Covid comes to Tatooine

                So, this is entirely anecdotal, but it seems to me like it’s getting real with Covid lately. I know it has been intense in many parts of the country over the last six months, but it seems a bit more unavoidable lately. We’ve been treating it as a clear and present danger in New Mexico, but a part of me kept thinking like Luke Skywalker. It’s all such a long way from here.

                I had guilty thoughts about Covid in those first months. I was treating it like it was real, but I kept thinking, did I actually know anyone who had been sick? Did I know anyone who had even tested positive? I certainly didn’t know anyone who had died. Then this last month, we had a nurse come by to do assessments for life insurance. No, we aren’t worried about dying from Covid. The only correlation to the pandemic was that I finally had time to make the arrangements. Over the conversation, the nurse told me her mother had died due to Covid. I realized that was the first even second-degree connection I had found with a Covid death.

                But in the last three weeks, it has hit home a bit more. Our babysitter tested positive, and we were lucky not to have anyone else in the family get it. Once we heard she had been exposed, we immediately told her to stay out, got ourselves tested and warned the kids’ school. As a precaution, she had been wearing a mask when driving, and I’d like to think that was the deciding factor in protecting the kids. It gives some illusion of control.

                What we couldn’t control was the fallout. We had to tell the school of course, so that meant a two-week quarantine order for our family. This was when I was just getting over the months of quarantine dating back to March. I love my little monkeys to death but being stuck in the house for even longer was not productive or enjoyable for anyone. Day care was not an option if there was even a chance they might have been exposed to the virus. We went into emergency planning mode. I considered just knocking off and taking them to visit grandma until the start of the next school session in late October. In the end, I decided to bite the bullet and just have them at home.

                It wasn’t that bad of course. Once I settled down and became a rational being once again, I realized we only had eight school days to get through. I resisted thinking of it in terms of hours, minutes, and seconds. We watched TV, zoomed with friends, and generally recapitulated those halcyon days of absolute quarantine from the spring.
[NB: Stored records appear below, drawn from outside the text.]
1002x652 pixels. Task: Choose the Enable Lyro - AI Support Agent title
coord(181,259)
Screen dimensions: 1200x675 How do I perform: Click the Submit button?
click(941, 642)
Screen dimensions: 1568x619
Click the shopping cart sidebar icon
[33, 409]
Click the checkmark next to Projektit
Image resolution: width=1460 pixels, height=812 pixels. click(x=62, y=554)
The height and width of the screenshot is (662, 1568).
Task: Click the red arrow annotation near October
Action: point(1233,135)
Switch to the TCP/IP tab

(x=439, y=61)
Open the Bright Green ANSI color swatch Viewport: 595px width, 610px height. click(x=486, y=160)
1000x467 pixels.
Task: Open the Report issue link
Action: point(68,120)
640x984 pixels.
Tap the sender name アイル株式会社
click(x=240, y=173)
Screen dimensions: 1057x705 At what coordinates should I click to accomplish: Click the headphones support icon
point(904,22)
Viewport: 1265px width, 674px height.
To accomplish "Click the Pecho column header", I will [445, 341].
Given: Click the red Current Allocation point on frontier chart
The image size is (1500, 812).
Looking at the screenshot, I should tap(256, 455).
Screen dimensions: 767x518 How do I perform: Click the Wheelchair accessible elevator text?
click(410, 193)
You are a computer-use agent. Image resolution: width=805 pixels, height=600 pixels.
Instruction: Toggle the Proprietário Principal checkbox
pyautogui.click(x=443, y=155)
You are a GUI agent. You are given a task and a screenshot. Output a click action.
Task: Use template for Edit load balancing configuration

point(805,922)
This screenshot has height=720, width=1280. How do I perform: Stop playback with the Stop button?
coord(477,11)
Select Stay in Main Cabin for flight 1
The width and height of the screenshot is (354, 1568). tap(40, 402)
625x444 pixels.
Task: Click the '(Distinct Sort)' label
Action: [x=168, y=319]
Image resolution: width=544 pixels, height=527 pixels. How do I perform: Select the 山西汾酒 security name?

                But when the day came to go back, it wasn’t over. We got an email the night before they were to return saying that a teacher had been exposed. I could only send back one of my kids. Then another email came the next day saying that we couldn’t even do that. School would be closed until the fall session. We were planning a trip to see grandma (in a green zone by New Mexico law), so I thought I would change our flights to a bit earlier. United supposedly has a no-change-fee policy. When I tried to invoke it, they happily informed me that I would only be on the hook for a four-hundred dollar per person fare difference. Thanks, United!

                I decided to stay and weather the storm at home. There are only five more school days until our trip. I can do it. I won’t say my mental state has been top shelf, but I’m getting through the final stretch. The last straw in Covid seeming manifest has been the revelation that Donald Trump has it. My first thought was to remember the scene in The Stand where even the president gets the Superflu. If we can’t protect the chief executive, who can we protect, right?

                But the guy wasn’t doing anything to protect himself or anyone around him. He created a culture of going without masks and even went so far as to make fun of Joe Biden for his distancing measures. Like a lot of things with the administration, the positive policy has been less dangerous than the example set. Millions of Americans are exposing themselves by not wearing masks because of a culture that only lib-tards wear them. I’ve been continuing to live my life during the pandemic, but wearing a mask seems like a bare minimum, with very little cost. When we were driving through Wyoming this summer, we got dirty looks from people because of our masks. Why? Who does it hurt?

                Anyway, regardless of how little the president has done to avoid the virus, it still marks a saturation point to me that he caught it, that my babysitter caught it, that teachers at my children’s school got it. For months, our actions have just been precaution, or solidarity with more heavily hit areas. Now that has changed. Even out here in the Outer Rim Territories Covid has become a manifest reality.